§ Extract:
^^^^^^^^^^^^^^^^
Repeating the HRQOL analyses using current rather than lifetime diagnosis of PTSD (i.e., the comorbid and PTSD-only groups contained only individuals who met criteria for current PTSD, and individuals with past but not current PTSD were shifted to the BPD-only group) yielded a very similar pattern of results. Supplementary analyses assessing the additive versus synergistic effects of BPD and current PTSD on HRQOL also yielded results that were very similar to those reported above. These results are available from the corresponding author.
Supplementary analyses employing current diagnosis of PTSD highlighted times treated in ER as the only dependent variable on which the diagnostic group variable had a marginally significant (p = .0113) main effect. The diagnostic group means again reflected higher usage of ER treatment in the comorbid group (comorbid: M ER = 1.283, SE = .156; BPD-only: M ER = .750, SE = .078; PTSD-only: M ER = .720, SE = .048).
Supplementary analyses employing current diagnosis of PTSD replicated this pattern of results: No significant interactions of BPD and current PTSD emerged.
This research was supported by the NIH Grant (R01 AA016392).
^^^^^^^^^^^^^^^^
§ Dataset section:
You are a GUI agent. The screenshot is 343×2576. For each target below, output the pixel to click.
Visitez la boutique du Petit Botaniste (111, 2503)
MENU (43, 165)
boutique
^^^^^^^^^^^^^^^^
§ Questions to answer:
(1) List the diagnostic groups named in the extract.
(2) Quote the extract word for word from "Repeating the HRQOL" to "the corresponding author.".

§ Responses by task:
(1) comorbid, PTSD-only, BPD-only

(2)
Repeating the HRQOL analyses using current rather than lifetime diagnosis of PTSD (i.e., the comorbid and PTSD-only groups contained only individuals who met criteria for current PTSD, and individuals with past but not current PTSD were shifted to the BPD-only group) yielded a very similar pattern of results. Supplementary analyses assessing the additive versus synergistic effects of BPD and current PTSD on HRQOL also yielded results that were very similar to those reported above. These results are available from the corresponding author.